# Tyre pressures. I've been on the phone to Michelin.



## davesport (Nov 12, 2006)

My van came with the recommendation from Bhills to run the tyres at 80 PSI. This was the rated maximum pressure for the tyres. (Michelin 215/75/R16C 113/111 Q)

The ride was incredibly bone jarring & uncomfortable. I lowered the pressures to 70 PSI all round & this was a whole lot better. I've had the van weighed several times now & the very helpfull tech dept at Michelin have given me the following pressures.

[hr:da902a8582]
*Van unladen*
Front 1740 Kg Max Press 55 PSI	
Rear 1740 Kg Max Press 50 PSI
Total 3480 Kg.
[hr:da902a8582]
*Fully loaded*
Front 1850 Kg Max press 60PSI	
Rear 2150 Kg Max Press 65PSI
Total 4000 Kg

The gentleman from Michelin says the equivalent van tyre under the same maximum load would never be inflated over 69 PSI so I've no idea where the 80 PSI figure originated from :twisted:

The difference is night & day. Why did'nt I do this before 

D.


----------



## EJB (Aug 25, 2007)

It's the only way to get the right answer.
So many posters offer so many opinions when there is an easy and definitive answer only a phone call away.
I even think that answers on 'tyre pressures' shouldn't be allowed on the forum.....that would go down well!!!!!!!!!! :roll: :lol:


----------



## Rapide561 (Oct 1, 2005)

*Michelin*

Hi

I totally agree about getting on the blower to Michelin.

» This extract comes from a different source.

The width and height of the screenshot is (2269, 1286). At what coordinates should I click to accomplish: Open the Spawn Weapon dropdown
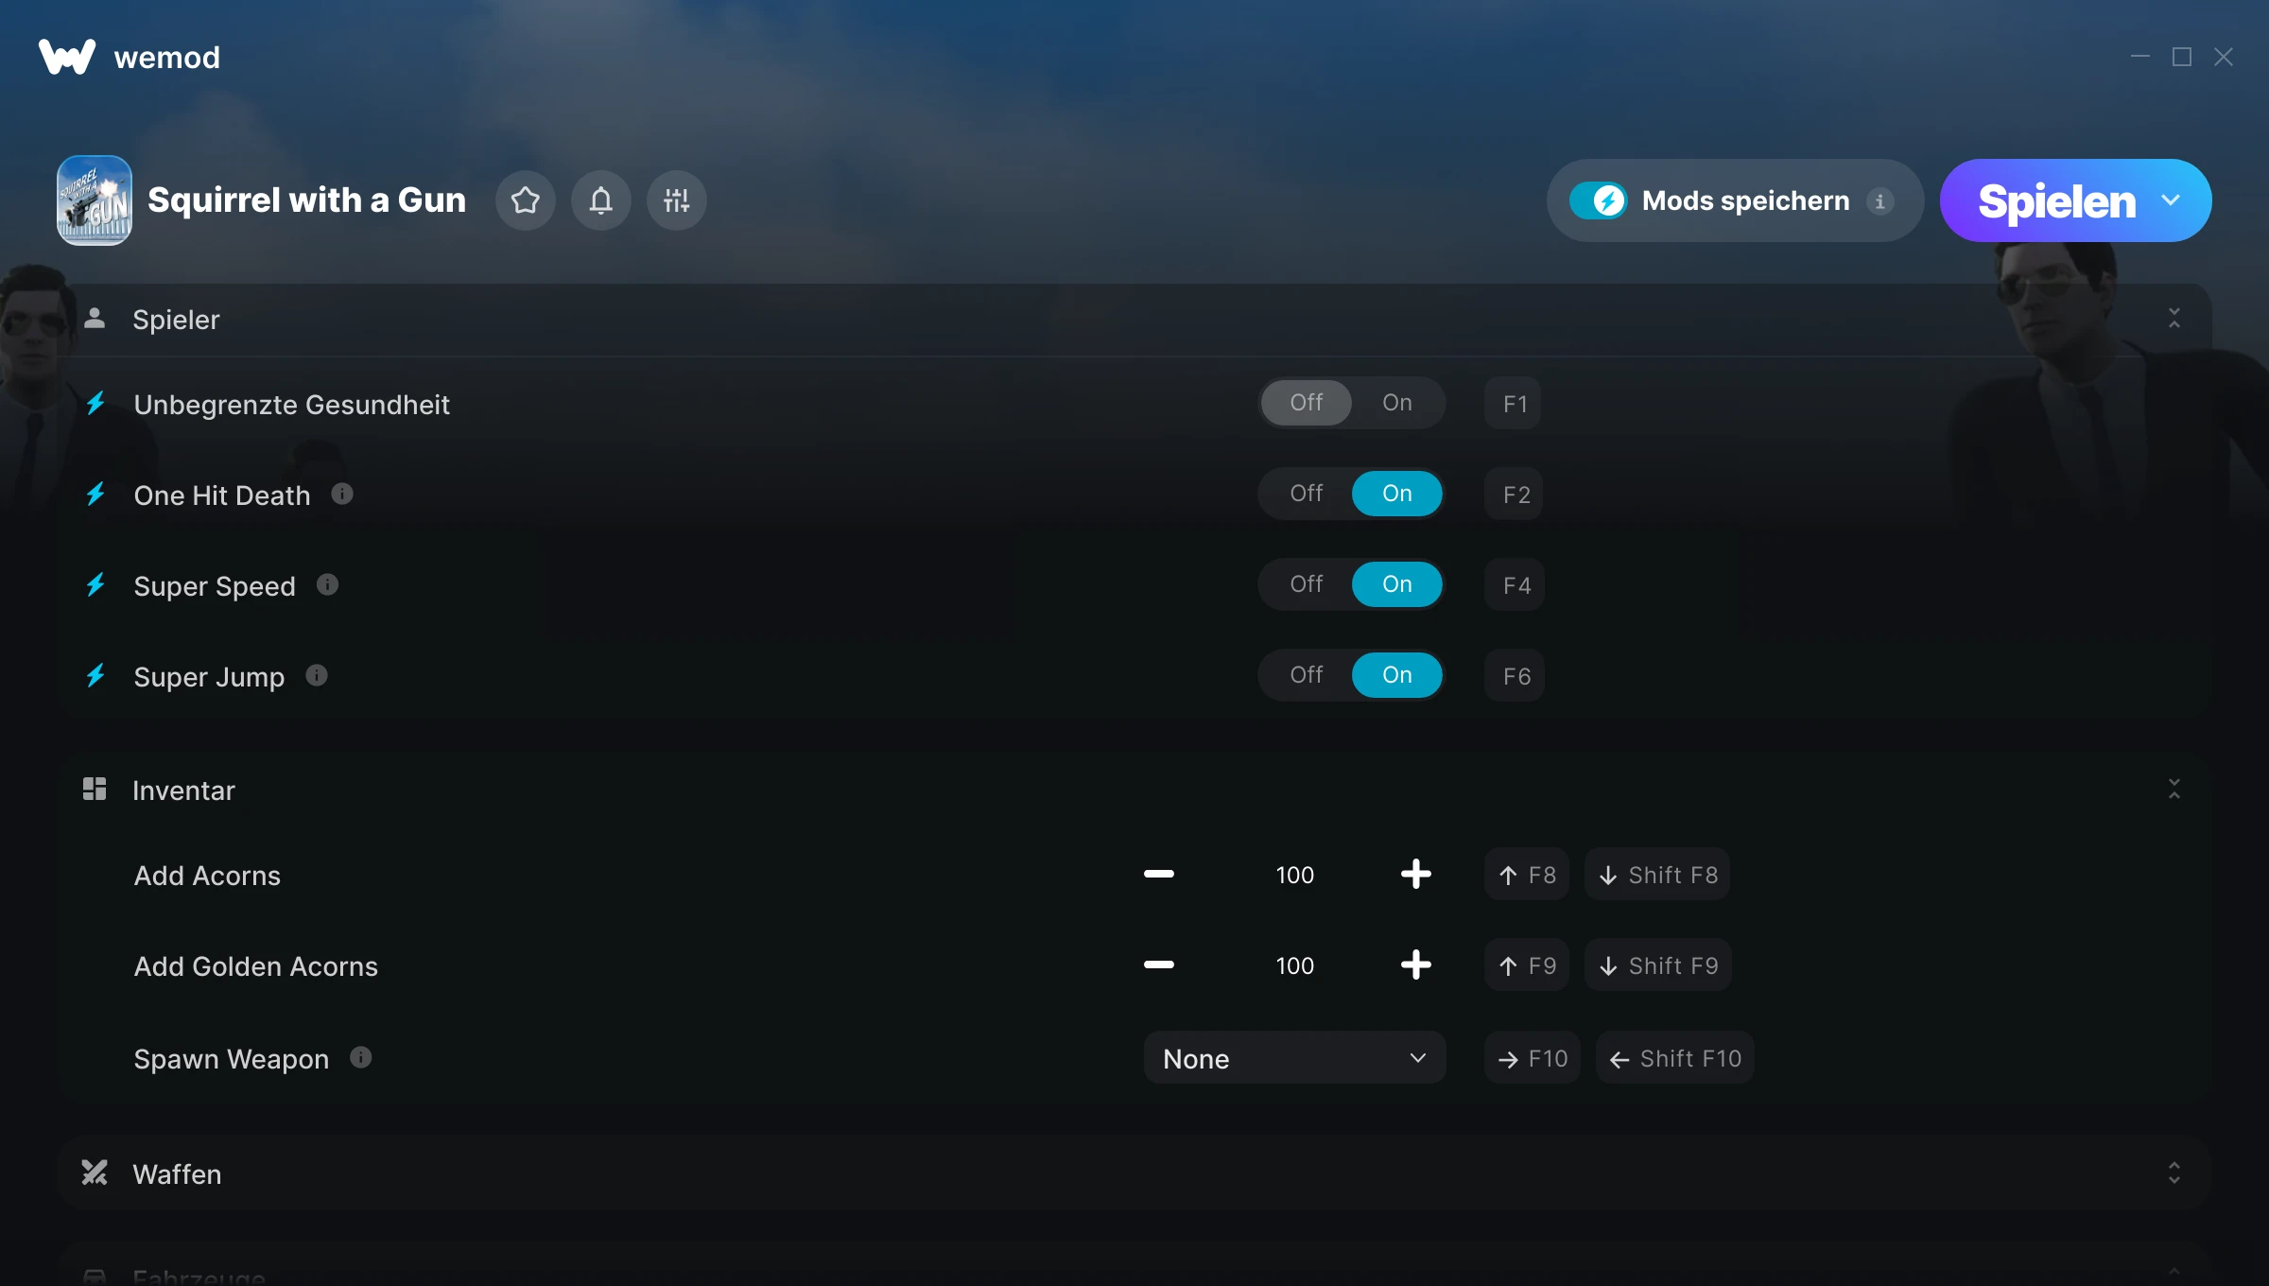point(1294,1058)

I do however run at 80 psi and the tyres fitted are "OK" with this - as per telecon with Michelin. I do not mind a hard ride.

Michelin's number is 01782 402000 and ask for the technical department.

Russell


----------



## Solwaybuggier (Mar 4, 2008)

Sure I've seen the suggestion that it's even better to weigh your van, loaded, at weighbridge and email details to the tyre manufacturer asking for recommended pressures. Print off the reply and keep it in the van (with weighbridge printout) so that if you should get any problem you can brandish the email.

Not done it myself yet but I plan to next time we're out loaded.

As for where the 80psi comes from, on our van there's a Fiat sticker on the doorpost suggesting that. I think there was a thread about these stickers recently?


----------



## wilse (Aug 10, 2007)

Our Hymer Van 572 also has a sticker claiming 80psi, when it went to Ford for it's last service... they were ca*king themselves, as they normally do inflate this highly... and we have Michelin Camping tyres.


Wilse


----------



## davesport (Nov 12, 2006)

> I do not mind a hard ride.


Lets keep this clean Russell :lol:

D.


----------



## ingram (May 12, 2005)

As a slight aside: I have been checking tyre pressures today ( on my car) and found that the gauge on my compressor varied widely from my small hand gauge: hand gauge 30psi; compressor gauge 35psi. I then checked with another old style hand gauge and that showed 30psi. near as dammit too. So I decided two out of three is good ............. when I find my other, other gauge, I'll check with that one too: pays not to rely on just one gauge .......... unfortunately my hand gauges don't rgister high enough pressures for the motorhome.

Harvey


----------



## 101405 (Oct 15, 2006)

Over Inflated Tyres are likely to generate excessive heat and and Fail .(ie )Blow out! also a tyre over Inflated will wear quicker as it takes on a round tread apperance, The Information given on side wall of Tyres is mostly for the US! As motorhomes are built mainly on Lcv's chassis . which are deemed to have a MAX gross weight for most of its running life.So a cross between running empty and running at its capacity is drawn. the vehicle Mfg will establish this figure with its tyres suppliers.this will be a little on the hard size as an under Inflated tyres is is even worse.so its best to use the vehicle Mfg's Inflation figures , which is on one of the door pillars or on the vehicle plate. remember these tyres are not just fitted to M/H' they have lots of different applications hence the max . Psi/Bar rating.


----------



## buffallobill (Sep 28, 2007)

ingram said:


> As a slight aside: I have been checking tyre pressures today ( on my car) and found that the gauge on my compressor varied widely from my small hand gauge: hand gauge 30psi; compressor gauge 35psi. I then checked with another old style hand gauge and that showed 30psi. near as dammit too. So I decided two out of three is good ............. when I find my other, other gauge, I'll check with that one too: pays not to rely on just one gauge .......... unfortunately my hand gauges don't rgister high enough pressures for the motorhome.
> 
> Harvey


i have found the same problem , different reading from the compressor gauge, at a garage, to the pressure readings checked on my digital tyre pressure gauge, always take my digital reading to be the true one .


----------



## GetDuffed (Nov 28, 2006)

Hi D, the 80lbs pressure might have come from it being stamped on the tyres as on my Michelin X Camping XC -225/65/R16 stating 1120Kg @ 550Kg Pressure 80 psi cold, it does give a hard ride and certainly the shakes over pot holed roads - Mick


----------



## nickpl (Sep 16, 2008)

Overinflated, excess wear in the middle. 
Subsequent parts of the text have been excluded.